[WHAT IS EXPECTED]: Return all of the material, keeping each line exactly as it is.

[DATA SHOWN]:
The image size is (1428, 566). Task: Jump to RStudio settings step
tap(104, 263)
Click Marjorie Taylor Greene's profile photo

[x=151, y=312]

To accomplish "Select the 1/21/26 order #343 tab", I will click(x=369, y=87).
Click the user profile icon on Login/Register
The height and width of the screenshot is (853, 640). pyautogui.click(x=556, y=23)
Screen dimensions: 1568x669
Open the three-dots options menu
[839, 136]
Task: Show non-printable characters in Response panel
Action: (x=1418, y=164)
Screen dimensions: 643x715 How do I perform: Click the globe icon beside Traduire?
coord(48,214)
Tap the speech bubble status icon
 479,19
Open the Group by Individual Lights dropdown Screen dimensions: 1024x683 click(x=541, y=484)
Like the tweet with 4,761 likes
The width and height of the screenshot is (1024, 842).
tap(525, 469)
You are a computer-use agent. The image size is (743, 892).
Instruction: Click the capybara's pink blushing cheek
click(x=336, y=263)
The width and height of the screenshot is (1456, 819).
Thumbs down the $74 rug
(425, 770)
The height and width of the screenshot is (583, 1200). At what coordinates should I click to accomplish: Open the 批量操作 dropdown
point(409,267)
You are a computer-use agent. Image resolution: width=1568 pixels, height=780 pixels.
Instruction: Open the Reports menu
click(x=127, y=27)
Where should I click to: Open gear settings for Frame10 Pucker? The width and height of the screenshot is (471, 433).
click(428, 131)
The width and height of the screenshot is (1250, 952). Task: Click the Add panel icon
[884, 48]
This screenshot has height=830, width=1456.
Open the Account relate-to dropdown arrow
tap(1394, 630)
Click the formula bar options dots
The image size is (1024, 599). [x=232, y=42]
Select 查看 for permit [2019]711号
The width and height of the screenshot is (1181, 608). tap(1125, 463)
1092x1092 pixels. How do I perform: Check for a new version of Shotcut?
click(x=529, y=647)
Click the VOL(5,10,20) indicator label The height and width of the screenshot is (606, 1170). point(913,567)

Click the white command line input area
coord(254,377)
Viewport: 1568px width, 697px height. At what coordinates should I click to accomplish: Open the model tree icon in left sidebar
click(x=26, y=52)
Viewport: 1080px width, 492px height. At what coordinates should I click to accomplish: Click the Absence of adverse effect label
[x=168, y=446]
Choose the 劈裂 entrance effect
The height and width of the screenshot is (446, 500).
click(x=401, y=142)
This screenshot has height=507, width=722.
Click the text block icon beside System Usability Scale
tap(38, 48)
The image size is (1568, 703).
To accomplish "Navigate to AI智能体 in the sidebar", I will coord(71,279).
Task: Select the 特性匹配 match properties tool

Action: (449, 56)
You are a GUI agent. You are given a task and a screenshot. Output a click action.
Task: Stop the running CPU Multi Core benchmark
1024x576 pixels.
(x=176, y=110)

[FINISHED TASK]:
The image size is (1428, 566). Task: Jump to RStudio settings step
tap(104, 263)
Click Marjorie Taylor Greene's profile photo

[x=151, y=312]

To accomplish "Select the 1/21/26 order #343 tab", I will click(x=369, y=87).
Click the user profile icon on Login/Register
The height and width of the screenshot is (853, 640). pyautogui.click(x=556, y=23)
Screen dimensions: 1568x669
Open the three-dots options menu
[839, 136]
Task: Show non-printable characters in Response panel
Action: (x=1418, y=164)
Screen dimensions: 643x715 How do I perform: Click the globe icon beside Traduire?
coord(48,214)
Tap the speech bubble status icon
 479,19
Open the Group by Individual Lights dropdown Screen dimensions: 1024x683 click(x=541, y=484)
Like the tweet with 4,761 likes
The width and height of the screenshot is (1024, 842).
tap(525, 469)
You are a computer-use agent. The image size is (743, 892).
Instruction: Click the capybara's pink blushing cheek
click(x=336, y=263)
The width and height of the screenshot is (1456, 819).
Thumbs down the $74 rug
(425, 770)
The height and width of the screenshot is (583, 1200). At what coordinates should I click to accomplish: Open the 批量操作 dropdown
point(409,267)
You are a computer-use agent. Image resolution: width=1568 pixels, height=780 pixels.
Instruction: Open the Reports menu
click(x=127, y=27)
Where should I click to: Open gear settings for Frame10 Pucker? The width and height of the screenshot is (471, 433).
click(428, 131)
The width and height of the screenshot is (1250, 952). Task: Click the Add panel icon
[884, 48]
This screenshot has height=830, width=1456.
Open the Account relate-to dropdown arrow
tap(1394, 630)
Click the formula bar options dots
The image size is (1024, 599). [x=232, y=42]
Select 查看 for permit [2019]711号
The width and height of the screenshot is (1181, 608). tap(1125, 463)
1092x1092 pixels. How do I perform: Check for a new version of Shotcut?
click(x=529, y=647)
Click the VOL(5,10,20) indicator label The height and width of the screenshot is (606, 1170). point(913,567)

Click the white command line input area
coord(254,377)
Viewport: 1568px width, 697px height. At what coordinates should I click to accomplish: Open the model tree icon in left sidebar
click(x=26, y=52)
Viewport: 1080px width, 492px height. At what coordinates should I click to accomplish: Click the Absence of adverse effect label
[x=168, y=446]
Choose the 劈裂 entrance effect
The height and width of the screenshot is (446, 500).
click(x=401, y=142)
This screenshot has height=507, width=722.
Click the text block icon beside System Usability Scale
tap(38, 48)
The image size is (1568, 703).
To accomplish "Navigate to AI智能体 in the sidebar", I will coord(71,279).
Task: Select the 特性匹配 match properties tool

Action: (449, 56)
You are a GUI agent. You are given a task and a screenshot. Output a click action.
Task: Stop the running CPU Multi Core benchmark
1024x576 pixels.
(x=176, y=110)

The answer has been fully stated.